03/12/2025
No consultório, vemos todos os dias microvariações que parecem irrelevantes, mas que, quando acumuladas, viram o terreno perfeito para perda de estabilidade glicêmica. São pequenas oscilações no pós-prandial, discretas quedas no meio da madrugada ou picos após lanches “inofensivos” que passam despercebidos quando olhamos apenas o panorama geral.
A lipodistrofia é outro ponto negligenciado. Pequenas áreas de endurecimento alteram de forma signif**ativa a absorção da insulina, criando uma verdadeira incompatibilidade entre a ação esperada e a entrega real. Muitas vezes, o problema não é a dose, é o local. E quantas vezes ajustamos insulina sem antes avaliar a pele com calma?

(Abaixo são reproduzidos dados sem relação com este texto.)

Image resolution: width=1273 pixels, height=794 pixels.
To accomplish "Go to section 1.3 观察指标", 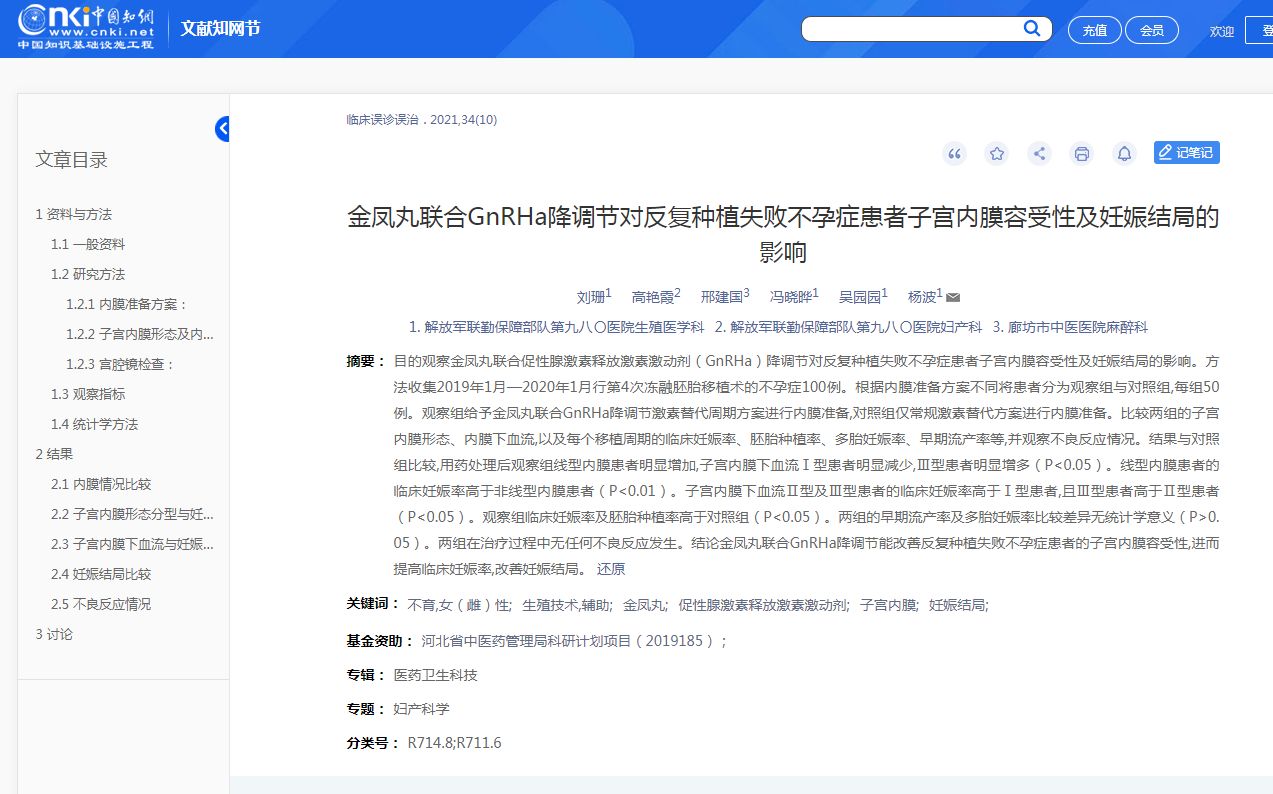I will [88, 394].
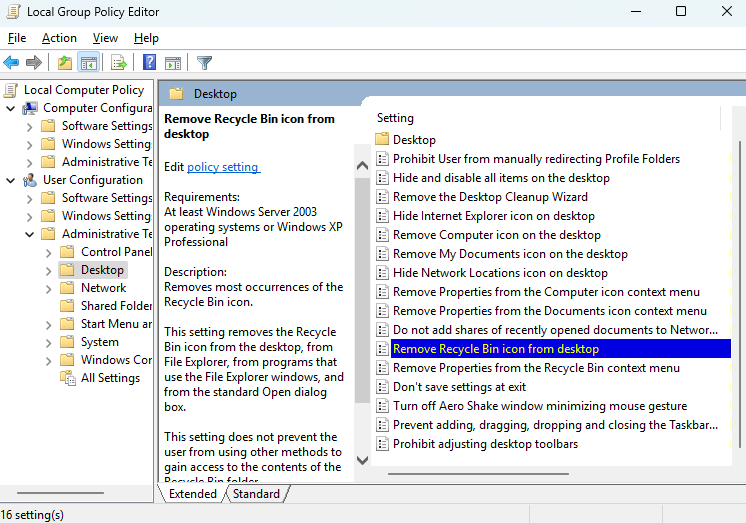Viewport: 746px width, 523px height.
Task: Toggle Show/Hide Console Tree toolbar icon
Action: pyautogui.click(x=89, y=63)
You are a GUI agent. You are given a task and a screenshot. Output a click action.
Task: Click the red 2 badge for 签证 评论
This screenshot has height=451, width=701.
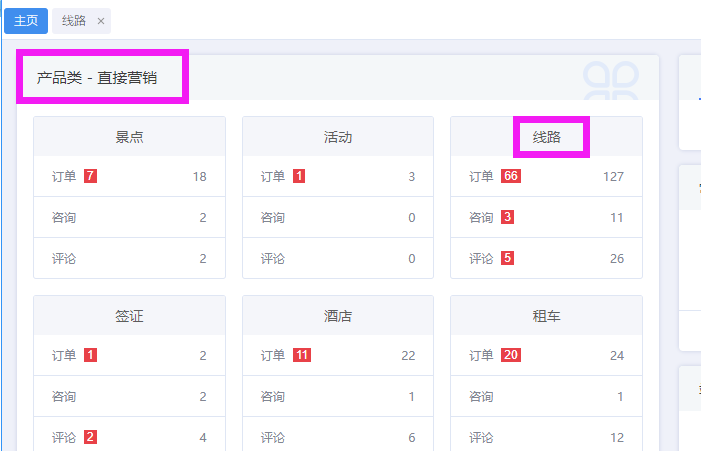[91, 437]
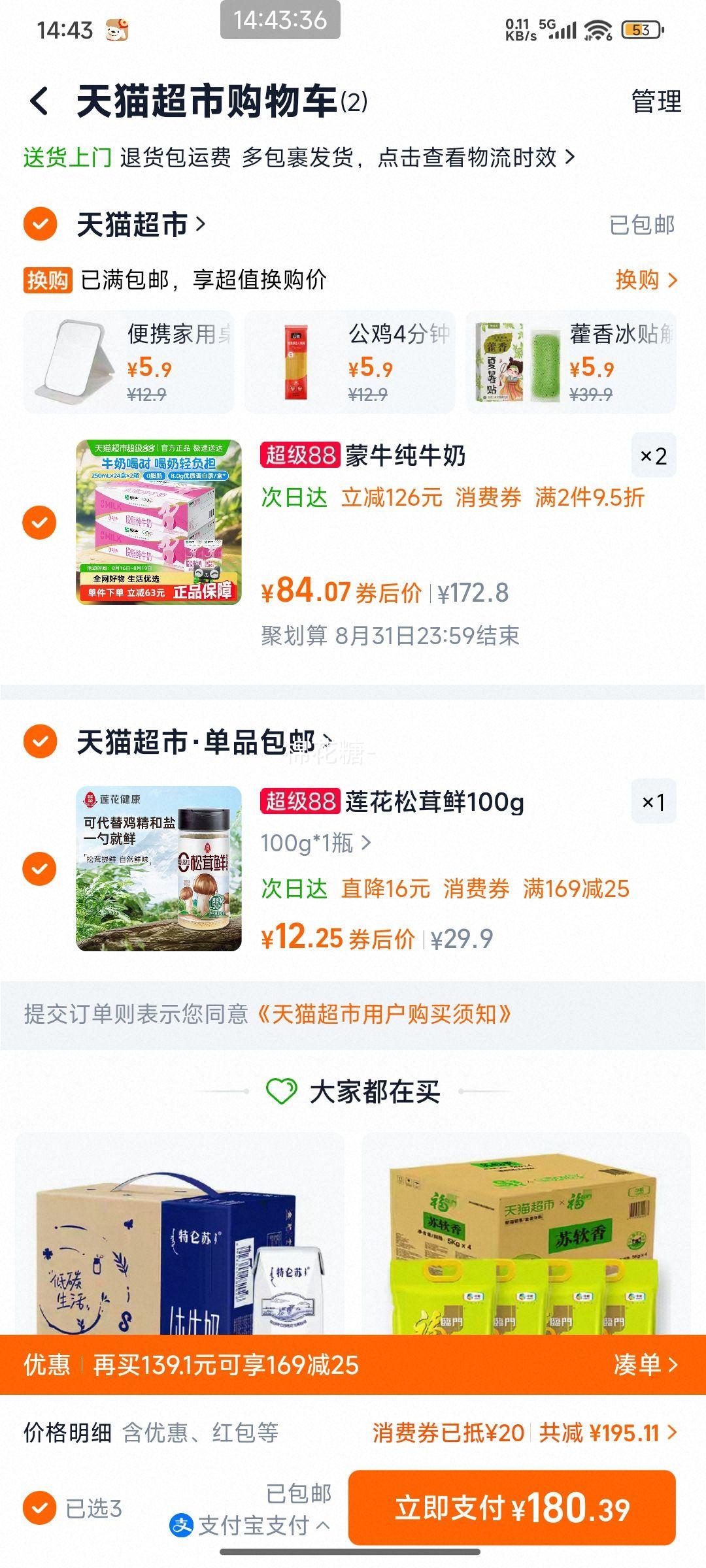Toggle the 已选3 select-all checkbox
The width and height of the screenshot is (706, 1568).
pos(40,1508)
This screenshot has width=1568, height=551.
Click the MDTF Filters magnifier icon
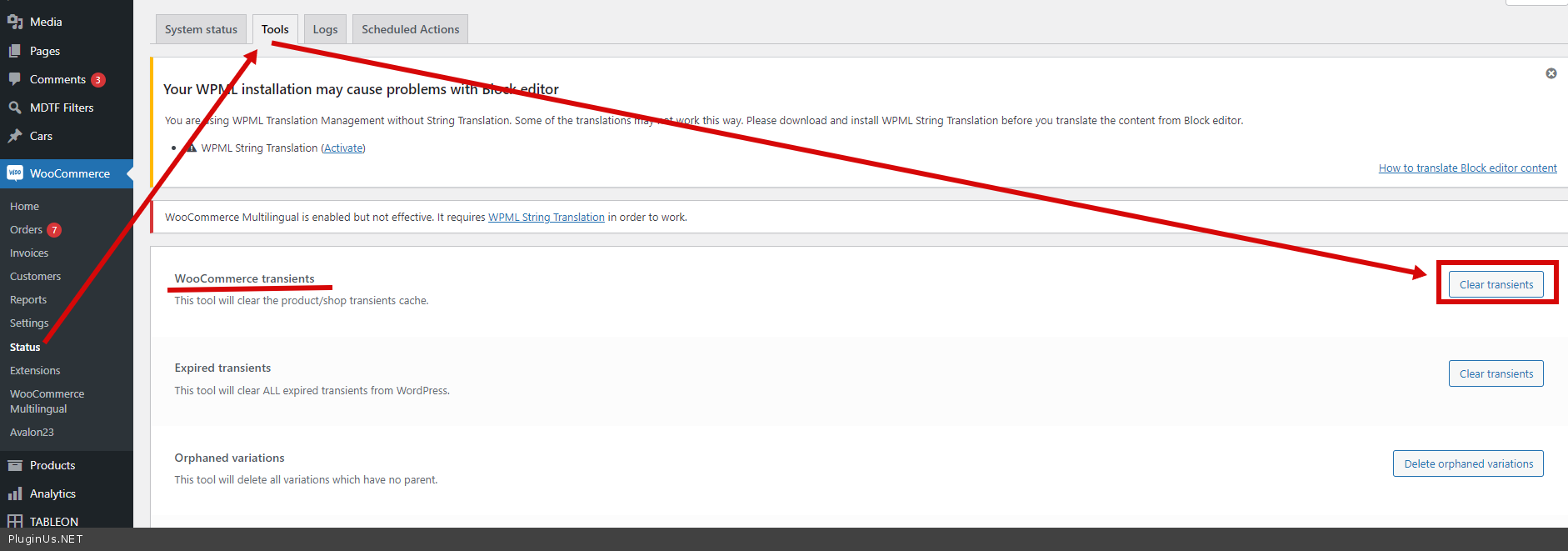pyautogui.click(x=15, y=108)
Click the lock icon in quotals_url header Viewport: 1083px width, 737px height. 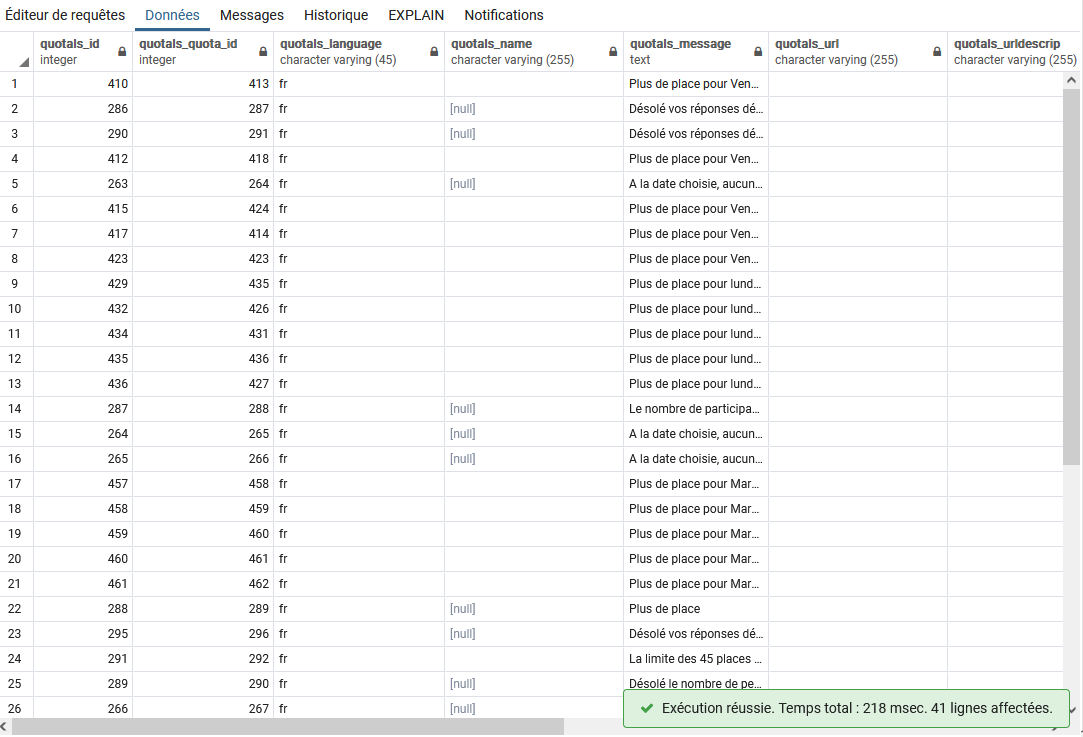[937, 52]
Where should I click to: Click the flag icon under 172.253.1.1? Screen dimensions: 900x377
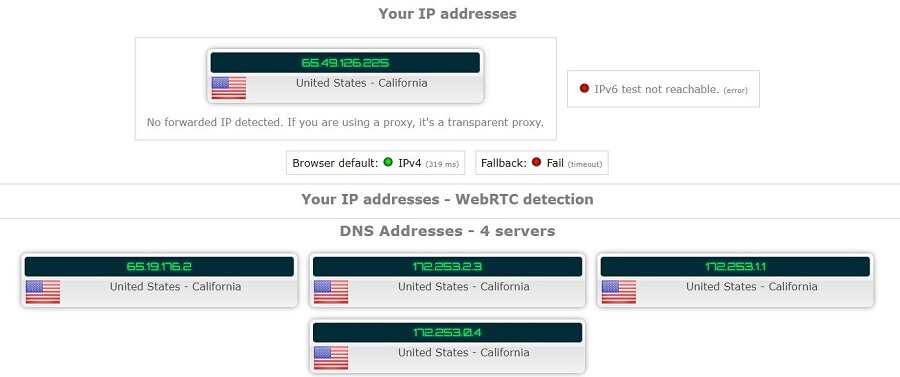[619, 292]
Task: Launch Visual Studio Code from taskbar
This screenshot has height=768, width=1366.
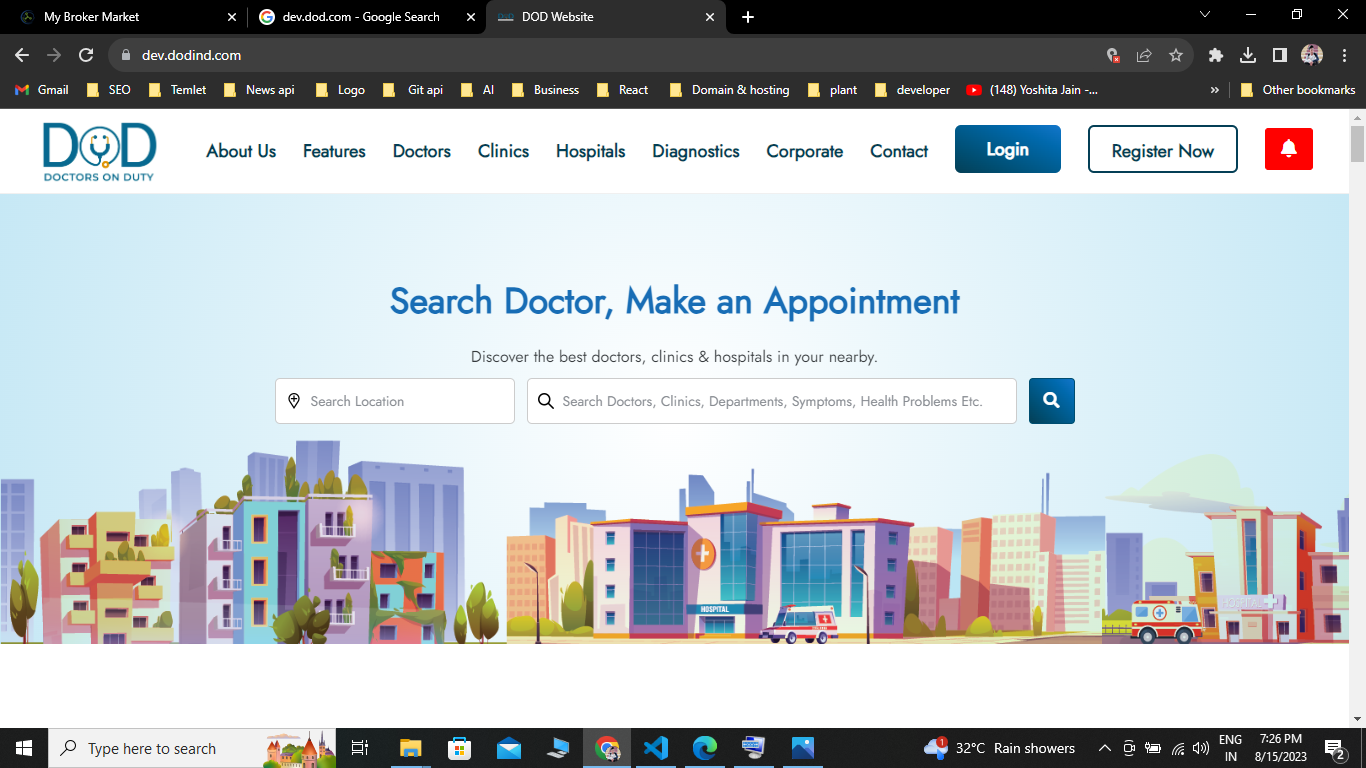Action: 656,747
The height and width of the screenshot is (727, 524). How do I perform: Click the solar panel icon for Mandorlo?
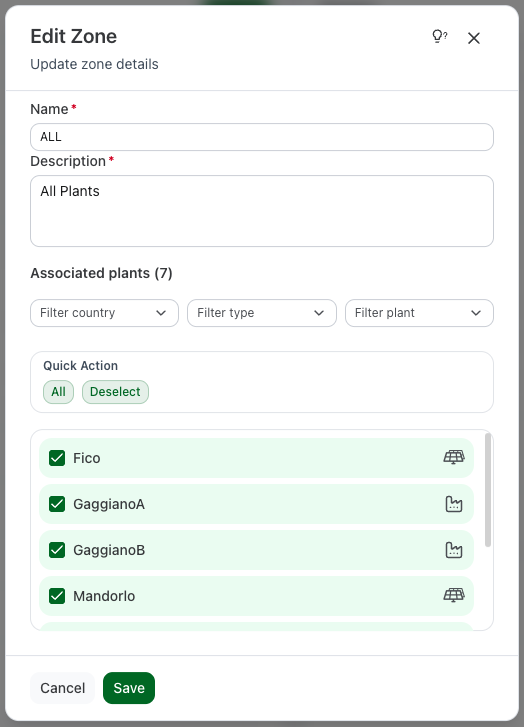tap(454, 595)
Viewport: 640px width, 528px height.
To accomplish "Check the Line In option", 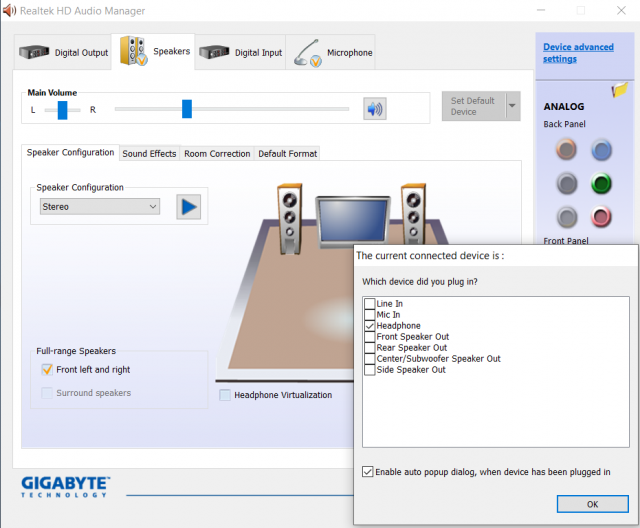I will point(370,304).
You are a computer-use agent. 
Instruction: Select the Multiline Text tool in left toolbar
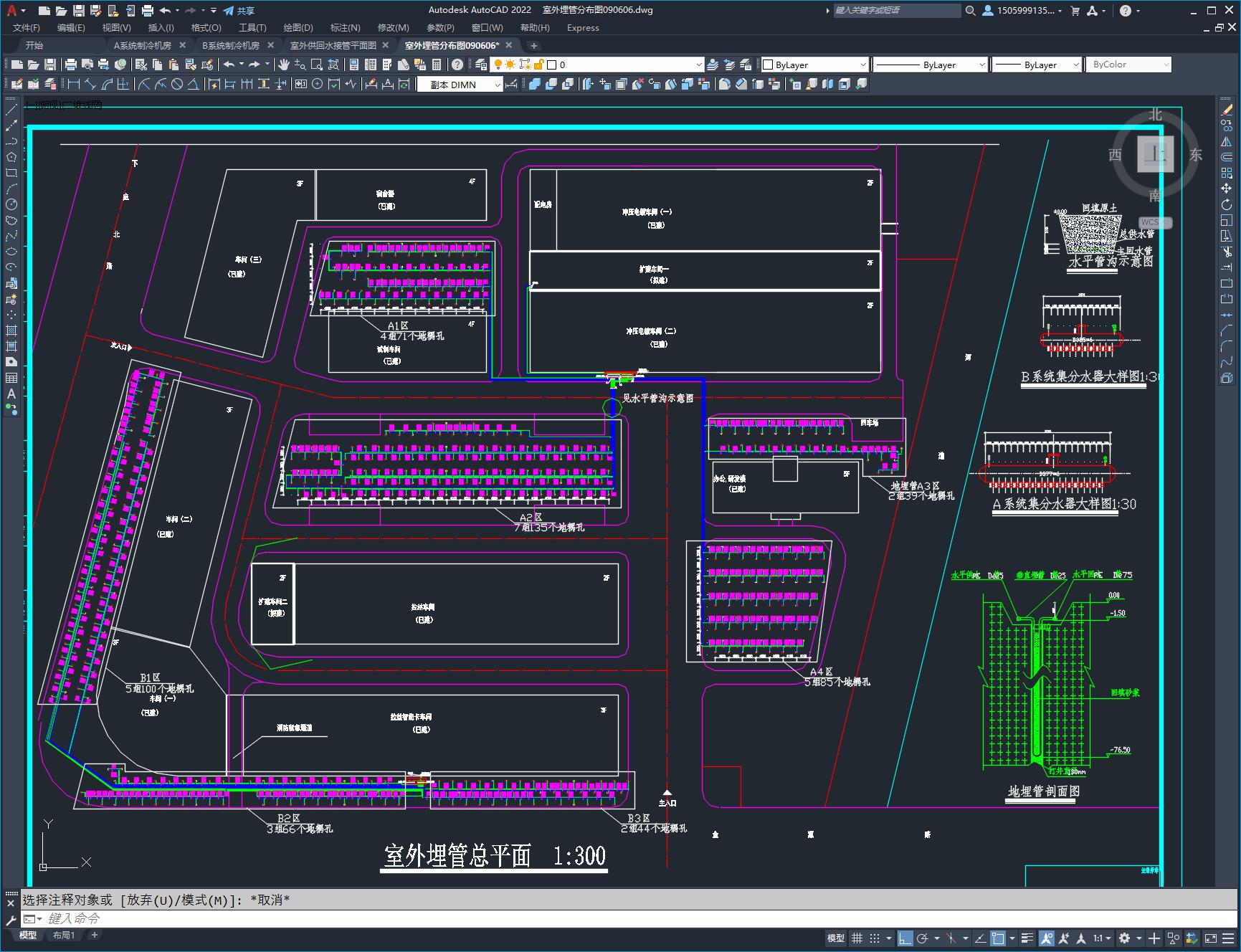click(x=11, y=394)
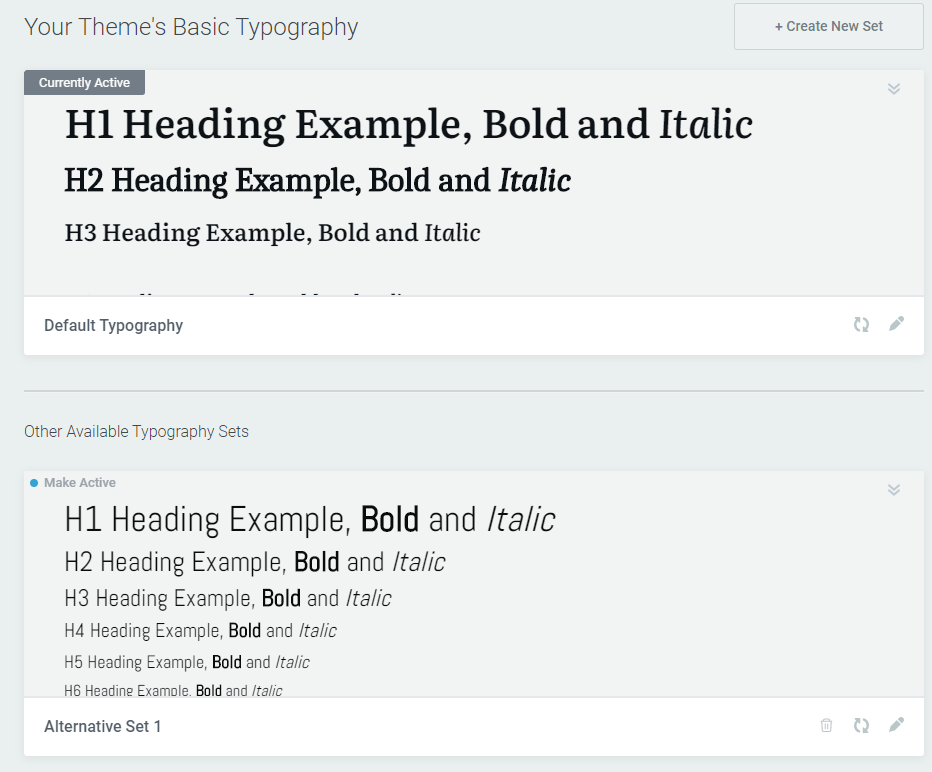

Outro erro frequente é interpretar o traçado da curva pós-prandial com foco apenas no valor final, ignorando velocidade e formato. Subida muito rápida, queda abrupta e picos curtos são marcadores de instabilidade, mesmo quando o “número final” parece aceitável. Essas curvas contam histórias que a glicemia isolada nunca vai contar.
Entre colegas, quero abrir esse diálogo: o que mais você observa na prática quando o paciente parece estável, mas não está?